Foi possível assim fazer ressaltar que das actuais 24 freguesias de Lisboa, apenas cinco concentram praticamente a totalidade da oferta turística. Assim como foi possível demonstrar já que mais de 90% das dormidas turísticas se localizam no concelho de Lisboa. E ainda que a concentração de dormidas por habitante só tem paralelo com a cidade de Paris. Inferindo-se que o turismo em Lisboa atingiu os seus limites.
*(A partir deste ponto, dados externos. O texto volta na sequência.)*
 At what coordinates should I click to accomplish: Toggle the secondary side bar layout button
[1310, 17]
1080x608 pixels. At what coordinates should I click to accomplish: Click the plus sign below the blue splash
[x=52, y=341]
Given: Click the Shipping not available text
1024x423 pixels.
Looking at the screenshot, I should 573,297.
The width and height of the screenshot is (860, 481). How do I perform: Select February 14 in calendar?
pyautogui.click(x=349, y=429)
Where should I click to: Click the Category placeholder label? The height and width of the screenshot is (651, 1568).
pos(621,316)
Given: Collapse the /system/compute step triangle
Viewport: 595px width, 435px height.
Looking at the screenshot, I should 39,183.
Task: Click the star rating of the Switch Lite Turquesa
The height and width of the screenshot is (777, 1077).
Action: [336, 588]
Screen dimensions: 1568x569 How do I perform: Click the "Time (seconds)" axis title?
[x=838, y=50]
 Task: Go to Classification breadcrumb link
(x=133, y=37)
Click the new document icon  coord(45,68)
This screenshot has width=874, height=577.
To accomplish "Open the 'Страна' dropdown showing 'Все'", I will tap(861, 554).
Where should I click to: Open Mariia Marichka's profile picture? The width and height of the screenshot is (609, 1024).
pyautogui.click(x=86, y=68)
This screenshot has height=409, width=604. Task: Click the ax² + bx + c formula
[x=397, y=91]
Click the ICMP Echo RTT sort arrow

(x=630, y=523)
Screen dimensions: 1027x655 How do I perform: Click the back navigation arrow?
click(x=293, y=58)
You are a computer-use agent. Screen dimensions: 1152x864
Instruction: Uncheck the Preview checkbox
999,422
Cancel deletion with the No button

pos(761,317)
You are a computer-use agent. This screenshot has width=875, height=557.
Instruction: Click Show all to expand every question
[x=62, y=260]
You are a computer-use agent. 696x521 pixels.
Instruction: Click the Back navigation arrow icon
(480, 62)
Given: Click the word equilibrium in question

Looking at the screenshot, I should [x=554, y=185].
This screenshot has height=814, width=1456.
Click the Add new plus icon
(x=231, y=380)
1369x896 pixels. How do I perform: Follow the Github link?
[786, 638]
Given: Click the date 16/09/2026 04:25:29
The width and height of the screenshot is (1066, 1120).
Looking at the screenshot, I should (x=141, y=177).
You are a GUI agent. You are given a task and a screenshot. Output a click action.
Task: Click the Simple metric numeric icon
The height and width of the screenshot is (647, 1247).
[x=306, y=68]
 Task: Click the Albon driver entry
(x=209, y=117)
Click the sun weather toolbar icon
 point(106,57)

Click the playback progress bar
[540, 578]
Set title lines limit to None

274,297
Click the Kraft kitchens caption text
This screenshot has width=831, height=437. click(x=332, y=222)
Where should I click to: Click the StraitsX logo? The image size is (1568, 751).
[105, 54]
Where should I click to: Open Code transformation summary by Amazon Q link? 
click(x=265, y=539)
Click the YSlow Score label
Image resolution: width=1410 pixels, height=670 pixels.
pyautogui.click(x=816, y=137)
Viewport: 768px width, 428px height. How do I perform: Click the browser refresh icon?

Há contudo dois factores ainda a analisar: O poder atractivo da AML e a diluição dos turistas na sua população.
Há mais espaço vital
Pese embora exista na estratégia regional para o turismo até 2020 uma aposta na criação de novas centralidades – Cascais, Sintra, Vila Franca e o Arco Ribeirinho Sul – esta estratégia não é acompanhada com a criação nem de vectores de oferta, que tornassem atractivos outros concelhos – nomeadamente através do conhecimento e valorização do seu património histórico, cultural e natural, fazendo quando possível a sua ligação contextual às ditas centralidades, nem com o desenvolvimento de redes de transportes que interligassem eficazmente as diversas centralidades passando pelos demais concelhos.
No modelo de sociedade em que nos encontramos o interesse pela localização de oferta de camas turísticas é feita à medida da expectativa de um rápido retorno, quer pela localização em pontos de grande procura, quer pelo nicho de mercado que se pode explorar.
Caberia às autoridades o papel regulador (já que do papel orientador se arredaram ou as arredaram), mas até desse algumas se parecem demitir, como se depreende de uma estratégia sectorial que se alicerça, e insuficientemente, no já sobejamente conhecido e publicitado, esquecendo-se de promover uma estratégia de dispersão da concentração turística com as óbvias vantagens:
1 – Promoção do património pouco divulgado, contribuindo para o seu conhecimento e preservação;
2 – Aumento da capacidade de oferta na fileira do turismo;
3 – Evitar a sobre-utilização das infra-estruturas;
4 – Fomentar o aumento da procura.
Com o mesmo raciocínio que foi utilizado vejamos a situação em termos de AML:
Cidade |
Área (Km2) |
População (milhares hab) |
AML |
2 921,90 |
2 821 697 |
Estocolmo |
377,30 |
807 301 |
Barcelona |
91,4 |
1 595 110 |
Paris |
105,40 |
2 240 621 |
Londres |
1 579 |
8 416 535 |
Sendo que verificamos que, grosso modo, 90% das dormidas se situam no concelho de Lisboa poderemos, sem grandes margens de erro, majorar em 0,1 o valor de 8,4 M que possuíamos para Lisboa, obtendo 9,24 M de dormidas. Obteremos assim 3,27 dormidas por habitante, o valor sem dúvida mais baixo para todos os que trabalhámos e que deixa sem dúvida muito espaço para crescimento do turismo em Lisboa.
Em conclusão poderíamos dizer que se o turismo em Lisboa (concelho) atingiu, ou está muito próximo de atingir os seus limites, é contraproducente o licenciamento de mais camas que apenas iriam aumentar a pressão sobre os as infra-estruturas e sobre o recuso espaço potenciando o conflito. O turismo na AML tem potencialidade de absorver o excesso da cidade de Lisboa e ser promotor de desenvolvimento local, assim as estratégias definidas tivessem essas prioridades definidas a vários níveis, coisa que está longe de se verificar.